Oddly enough I haven’t made them since. However now that I’m seeing tahini in chocolate chip cookies, brownies and even chocolate candy, I’m revisiting the recipe. The cookies are tasty, though I did have to substitute cake flour for the 1/2 cup whole wheat pastry. I suppose the results of this recipe will vary greatly depending on which brand of tahini one uses. I have a knack for opening a jar of tahini, using it once and letting it go rancid, so this time I bought the most inexpensive brand at the Jewel and it worked just fine.
The tahini gives these chewy cookies a back note of nutty sesame flavor. They taste healthier than some other cookies, but still good. Reviews on Eating Well are mostly good (though hilarious when you look at all the changes people made), but some complained about the dough being difficult to shape. My guess is they used too heavy a hand with the flour or had thicker tahini. My tahini was pretty thin as was my dough. In fact I had to chill it before shaping.

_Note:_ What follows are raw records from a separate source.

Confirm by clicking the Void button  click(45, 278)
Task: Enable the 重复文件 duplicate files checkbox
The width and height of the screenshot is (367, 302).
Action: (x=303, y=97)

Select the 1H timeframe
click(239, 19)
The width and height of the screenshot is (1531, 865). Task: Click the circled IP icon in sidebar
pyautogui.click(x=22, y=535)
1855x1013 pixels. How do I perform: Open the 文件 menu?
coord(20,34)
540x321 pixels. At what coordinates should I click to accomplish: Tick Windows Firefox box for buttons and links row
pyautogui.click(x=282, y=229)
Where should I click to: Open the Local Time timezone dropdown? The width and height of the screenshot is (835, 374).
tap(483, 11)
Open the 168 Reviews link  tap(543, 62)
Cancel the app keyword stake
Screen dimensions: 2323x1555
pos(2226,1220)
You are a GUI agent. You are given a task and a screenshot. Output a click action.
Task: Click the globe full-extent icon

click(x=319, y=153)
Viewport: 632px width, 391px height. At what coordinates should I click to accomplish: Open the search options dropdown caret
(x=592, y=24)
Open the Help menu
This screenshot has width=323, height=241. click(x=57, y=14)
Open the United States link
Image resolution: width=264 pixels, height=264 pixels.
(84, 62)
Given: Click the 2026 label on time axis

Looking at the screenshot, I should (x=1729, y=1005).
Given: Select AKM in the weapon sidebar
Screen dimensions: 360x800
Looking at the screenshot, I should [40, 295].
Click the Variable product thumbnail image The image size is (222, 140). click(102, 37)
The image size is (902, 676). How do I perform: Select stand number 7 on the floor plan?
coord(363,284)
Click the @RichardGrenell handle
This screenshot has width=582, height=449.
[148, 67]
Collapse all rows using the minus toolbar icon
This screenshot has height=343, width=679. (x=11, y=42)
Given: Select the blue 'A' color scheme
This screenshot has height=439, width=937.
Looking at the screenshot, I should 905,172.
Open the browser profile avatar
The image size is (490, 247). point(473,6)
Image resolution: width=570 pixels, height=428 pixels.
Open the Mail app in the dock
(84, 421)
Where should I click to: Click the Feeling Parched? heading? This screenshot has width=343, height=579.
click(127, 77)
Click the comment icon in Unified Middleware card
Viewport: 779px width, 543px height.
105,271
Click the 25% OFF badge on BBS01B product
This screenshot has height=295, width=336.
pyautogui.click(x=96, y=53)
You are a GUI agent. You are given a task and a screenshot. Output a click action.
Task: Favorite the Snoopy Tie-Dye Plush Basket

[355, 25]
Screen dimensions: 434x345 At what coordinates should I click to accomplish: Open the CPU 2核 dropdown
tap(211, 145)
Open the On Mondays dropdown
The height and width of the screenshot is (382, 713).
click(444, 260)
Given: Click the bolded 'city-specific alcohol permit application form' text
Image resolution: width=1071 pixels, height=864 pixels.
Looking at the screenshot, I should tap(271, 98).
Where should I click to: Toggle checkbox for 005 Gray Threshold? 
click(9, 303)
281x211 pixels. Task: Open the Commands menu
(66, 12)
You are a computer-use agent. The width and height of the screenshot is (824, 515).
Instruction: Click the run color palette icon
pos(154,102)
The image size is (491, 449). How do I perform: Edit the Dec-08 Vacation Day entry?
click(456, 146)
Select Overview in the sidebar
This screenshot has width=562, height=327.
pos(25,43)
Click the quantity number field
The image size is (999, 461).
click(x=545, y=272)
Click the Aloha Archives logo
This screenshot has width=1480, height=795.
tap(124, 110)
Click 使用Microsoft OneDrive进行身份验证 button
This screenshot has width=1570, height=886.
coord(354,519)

Still the cookies still baked up nicely and I will not wait another 7 years to make them again.
Oatmeal Tahini Chocolate Chip Cookies
- 2 cups rolled oats (not instant)
- 1/2 cup all-purpose flour (65 grams)
- 1/2 cup whole-wheat pastry flour or cake flour (60 grams)
- 1/2 teaspoon baking soda
- 1/2 teaspoon salt
- 3/4 teaspoon cinnamon
- 1/2 cup tahini (120 grams)
- 4 tablespoons unsalted butter, cut into pieces (56 grams)
- 2/3 cup granulated sugar (125 grams)
- 2/3 cup packed light brown sugar (125 grams)
- 1 large egg
- 1 large egg white
- 1 tablespoon vanilla extract
- 1 cup bittersweet or semisweet chocolate chips
- 1/2 cup chopped toasted walnuts or pecans
- Preheat oven to 350 degrees F. Line baking sheets with parchment.
- Whisk oats, all-purpose flour, pastry (or cake) flour, soda, salt and cinnamon in a medium bowl.
- Beat tahini and butter in a large bowl with an electric mixer until blended into a paste. Add granulated sugar and brown sugar; continue beating until well combined-the mixture will still be a little grainy. Beat in egg, then egg white, then vanilla. Stir in the oat mixture with a wooden spoon until just moistened. Stir in chocolate chips and whatever nuts you are using.
- With damp hands, roll 1 tablespoon (or rounded tablespoons) of the batter into a ball, place it on a prepared baking sheet and flatten slightly without letting the sides crack. Continue with the remaining batter, spacing the flattened balls 2 inches apart.
- Bake the cookies one sheet at a time on the center rack until golden brown, about 16 minutes (I baked mine 13-14). If you bake the cookies two sheets at a time, switch the pans back to front and top to bottom halfway through.
- Let cool on the pans for 2 minutes, then transfer the cookies to a wire rack to cool completely. Let the pans cool for a few minutes before baking another batch.